Renforcement des capacités de DiGi
Selon Citigroup, «la nouvelle société deviendrait le plus grand opérateur du marché espagnol, avec une part de marché combinée d’environ 40% dans les services mobiles post-payés et d’environ 43% dans les services fixes». Elle dépasserait ainsi l’opérateur historiqueTelefonica qui tirerait néanmoins parti de la concentration de son marché domestique. Pour les analystes de JPMorgan, «même si l’opération est approuvée par Bruxelles, les importants remèdes exigés se traduiront par un renforcement des capacités opérationnelles de DiGi », un opérateur virtuel présent dans l’ensemble des régions espagnoles. Les services de la concurrence de la Commission européenne pourraient ainsi contraindre la coentreprise Orange-Masmovil à céder une partie de son large spectre de fréquences (439 mégahertz au total) à DiGi pour faire de ce dernier un véritable opérateur de réseau mobile.

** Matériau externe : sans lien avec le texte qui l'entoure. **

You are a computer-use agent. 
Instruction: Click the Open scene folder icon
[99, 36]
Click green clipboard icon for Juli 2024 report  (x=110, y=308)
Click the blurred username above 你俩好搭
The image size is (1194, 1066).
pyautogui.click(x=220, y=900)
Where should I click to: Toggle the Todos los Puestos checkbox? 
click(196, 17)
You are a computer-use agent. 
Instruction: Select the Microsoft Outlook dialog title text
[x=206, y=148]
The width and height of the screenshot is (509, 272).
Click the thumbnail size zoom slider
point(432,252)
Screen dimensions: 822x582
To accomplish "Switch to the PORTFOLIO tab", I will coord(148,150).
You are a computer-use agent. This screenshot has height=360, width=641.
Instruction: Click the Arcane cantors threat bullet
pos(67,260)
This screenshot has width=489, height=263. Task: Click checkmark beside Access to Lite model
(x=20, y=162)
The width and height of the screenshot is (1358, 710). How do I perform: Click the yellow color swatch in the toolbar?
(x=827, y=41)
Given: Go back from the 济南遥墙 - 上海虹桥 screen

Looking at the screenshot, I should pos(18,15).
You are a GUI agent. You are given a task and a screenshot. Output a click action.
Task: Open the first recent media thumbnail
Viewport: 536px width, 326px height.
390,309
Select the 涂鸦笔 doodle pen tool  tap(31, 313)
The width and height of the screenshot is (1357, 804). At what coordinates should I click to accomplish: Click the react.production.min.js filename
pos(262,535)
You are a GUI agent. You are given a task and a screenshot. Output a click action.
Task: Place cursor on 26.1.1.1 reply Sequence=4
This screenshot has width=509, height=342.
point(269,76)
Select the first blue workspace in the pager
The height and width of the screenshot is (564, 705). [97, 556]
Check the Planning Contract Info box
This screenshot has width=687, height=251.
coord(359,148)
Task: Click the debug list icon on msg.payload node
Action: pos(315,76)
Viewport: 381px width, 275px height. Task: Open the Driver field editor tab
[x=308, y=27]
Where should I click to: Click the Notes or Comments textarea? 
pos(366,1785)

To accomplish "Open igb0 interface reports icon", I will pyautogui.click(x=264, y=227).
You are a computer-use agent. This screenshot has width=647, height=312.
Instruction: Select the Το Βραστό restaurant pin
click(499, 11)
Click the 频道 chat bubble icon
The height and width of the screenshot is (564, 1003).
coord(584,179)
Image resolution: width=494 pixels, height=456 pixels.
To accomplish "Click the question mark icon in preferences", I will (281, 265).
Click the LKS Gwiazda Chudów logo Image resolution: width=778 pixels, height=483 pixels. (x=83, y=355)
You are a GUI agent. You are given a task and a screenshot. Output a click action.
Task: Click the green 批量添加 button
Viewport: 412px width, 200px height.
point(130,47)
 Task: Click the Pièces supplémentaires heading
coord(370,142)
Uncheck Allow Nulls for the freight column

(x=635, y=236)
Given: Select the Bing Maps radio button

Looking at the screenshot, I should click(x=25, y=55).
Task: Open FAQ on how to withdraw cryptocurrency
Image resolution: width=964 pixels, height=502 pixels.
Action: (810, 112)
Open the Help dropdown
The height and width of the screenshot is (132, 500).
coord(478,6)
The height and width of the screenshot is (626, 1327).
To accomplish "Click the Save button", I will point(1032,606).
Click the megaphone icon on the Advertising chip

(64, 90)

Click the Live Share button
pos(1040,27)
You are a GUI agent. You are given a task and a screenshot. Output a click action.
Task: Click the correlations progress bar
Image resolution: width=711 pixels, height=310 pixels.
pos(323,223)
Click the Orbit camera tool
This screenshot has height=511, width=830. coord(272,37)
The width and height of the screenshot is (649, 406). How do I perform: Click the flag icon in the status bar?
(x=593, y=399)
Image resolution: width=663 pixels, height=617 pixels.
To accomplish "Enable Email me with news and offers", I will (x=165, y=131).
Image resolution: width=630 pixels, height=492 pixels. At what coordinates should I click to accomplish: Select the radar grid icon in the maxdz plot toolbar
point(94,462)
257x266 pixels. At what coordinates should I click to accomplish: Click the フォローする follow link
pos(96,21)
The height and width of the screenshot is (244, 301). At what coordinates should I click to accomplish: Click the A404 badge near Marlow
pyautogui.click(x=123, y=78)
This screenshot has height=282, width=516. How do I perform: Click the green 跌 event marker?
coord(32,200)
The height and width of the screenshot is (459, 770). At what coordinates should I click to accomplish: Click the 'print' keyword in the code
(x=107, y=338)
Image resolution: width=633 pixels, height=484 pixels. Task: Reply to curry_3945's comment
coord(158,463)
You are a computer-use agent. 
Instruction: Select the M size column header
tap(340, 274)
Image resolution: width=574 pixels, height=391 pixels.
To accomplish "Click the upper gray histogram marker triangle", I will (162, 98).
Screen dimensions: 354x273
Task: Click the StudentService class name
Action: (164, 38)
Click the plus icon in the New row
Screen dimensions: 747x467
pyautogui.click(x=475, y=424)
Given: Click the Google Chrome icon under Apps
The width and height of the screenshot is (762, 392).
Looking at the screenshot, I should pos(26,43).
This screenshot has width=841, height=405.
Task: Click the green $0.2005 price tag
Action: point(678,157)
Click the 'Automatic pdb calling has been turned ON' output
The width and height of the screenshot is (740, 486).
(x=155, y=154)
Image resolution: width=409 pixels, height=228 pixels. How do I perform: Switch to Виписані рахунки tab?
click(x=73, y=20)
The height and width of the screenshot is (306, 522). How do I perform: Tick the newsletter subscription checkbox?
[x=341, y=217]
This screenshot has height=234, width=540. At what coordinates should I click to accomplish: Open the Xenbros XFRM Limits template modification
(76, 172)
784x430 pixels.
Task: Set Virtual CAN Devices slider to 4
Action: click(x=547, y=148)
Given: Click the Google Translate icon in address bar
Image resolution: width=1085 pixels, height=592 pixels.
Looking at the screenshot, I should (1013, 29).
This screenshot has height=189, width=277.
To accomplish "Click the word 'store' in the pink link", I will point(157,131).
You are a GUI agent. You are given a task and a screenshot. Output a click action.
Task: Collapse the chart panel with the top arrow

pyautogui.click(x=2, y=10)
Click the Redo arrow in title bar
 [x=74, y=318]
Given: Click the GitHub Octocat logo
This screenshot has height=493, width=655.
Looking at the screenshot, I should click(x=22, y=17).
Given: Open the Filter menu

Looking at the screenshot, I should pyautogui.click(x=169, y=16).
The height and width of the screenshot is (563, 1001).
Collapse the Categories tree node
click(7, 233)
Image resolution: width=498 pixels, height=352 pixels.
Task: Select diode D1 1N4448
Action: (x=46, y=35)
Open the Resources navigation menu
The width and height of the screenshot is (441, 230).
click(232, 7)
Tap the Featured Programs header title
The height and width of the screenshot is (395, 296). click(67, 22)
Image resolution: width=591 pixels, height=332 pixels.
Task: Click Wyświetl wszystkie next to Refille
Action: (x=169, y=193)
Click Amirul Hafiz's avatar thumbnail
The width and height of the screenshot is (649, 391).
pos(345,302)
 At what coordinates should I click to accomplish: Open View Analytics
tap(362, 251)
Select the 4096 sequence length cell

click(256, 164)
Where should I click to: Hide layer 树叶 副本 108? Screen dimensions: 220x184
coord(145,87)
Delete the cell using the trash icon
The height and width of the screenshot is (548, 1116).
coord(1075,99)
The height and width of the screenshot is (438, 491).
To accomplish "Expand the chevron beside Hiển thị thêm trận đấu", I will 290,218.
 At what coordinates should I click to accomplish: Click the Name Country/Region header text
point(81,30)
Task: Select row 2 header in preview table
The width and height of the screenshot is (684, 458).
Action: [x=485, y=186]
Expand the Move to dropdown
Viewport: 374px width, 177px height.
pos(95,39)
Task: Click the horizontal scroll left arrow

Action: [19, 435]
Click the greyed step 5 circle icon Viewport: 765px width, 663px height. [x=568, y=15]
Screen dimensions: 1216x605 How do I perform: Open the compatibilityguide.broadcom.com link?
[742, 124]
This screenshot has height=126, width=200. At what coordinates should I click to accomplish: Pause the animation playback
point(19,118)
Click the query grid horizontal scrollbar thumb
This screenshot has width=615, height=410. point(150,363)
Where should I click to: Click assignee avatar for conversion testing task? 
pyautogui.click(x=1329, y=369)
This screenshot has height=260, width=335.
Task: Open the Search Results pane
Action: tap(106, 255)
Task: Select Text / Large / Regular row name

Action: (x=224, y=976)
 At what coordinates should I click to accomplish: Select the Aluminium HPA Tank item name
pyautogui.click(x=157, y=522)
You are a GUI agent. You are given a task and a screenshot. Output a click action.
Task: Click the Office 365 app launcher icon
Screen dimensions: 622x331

«Le seul cas de consolidation nationale accepté par la Commission européenne concerne la fusion en 2019 des activités de Tele2 et de T-Mobile aux Pays-Bas, mais celles-ci dégageaient des pertes structurelles, ce qui n’est pas le cas d’Orange ni de Masmovil en Espagne», rappelle Jacques de Greling. En fonction du verdict de Bruxelles, d’autres marchés nationaux pourraient chercher à se consolider, comme l’Italie, où Vodafone vient de rejeter une approche d’Iliad.